== Input
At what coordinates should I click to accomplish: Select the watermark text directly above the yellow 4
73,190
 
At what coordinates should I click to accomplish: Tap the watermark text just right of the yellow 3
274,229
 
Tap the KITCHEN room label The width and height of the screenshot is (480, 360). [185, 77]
====
== Input
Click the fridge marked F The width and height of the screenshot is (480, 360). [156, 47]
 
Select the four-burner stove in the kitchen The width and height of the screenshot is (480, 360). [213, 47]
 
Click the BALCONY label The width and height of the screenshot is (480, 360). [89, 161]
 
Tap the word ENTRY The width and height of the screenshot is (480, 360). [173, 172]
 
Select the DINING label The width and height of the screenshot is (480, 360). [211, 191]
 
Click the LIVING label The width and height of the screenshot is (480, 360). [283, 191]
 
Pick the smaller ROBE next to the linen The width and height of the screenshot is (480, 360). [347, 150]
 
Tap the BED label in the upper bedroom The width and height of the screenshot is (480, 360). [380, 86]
====
Count how many lines of the data above contain the string "coordinates", and give only that number.

_Answer_:
2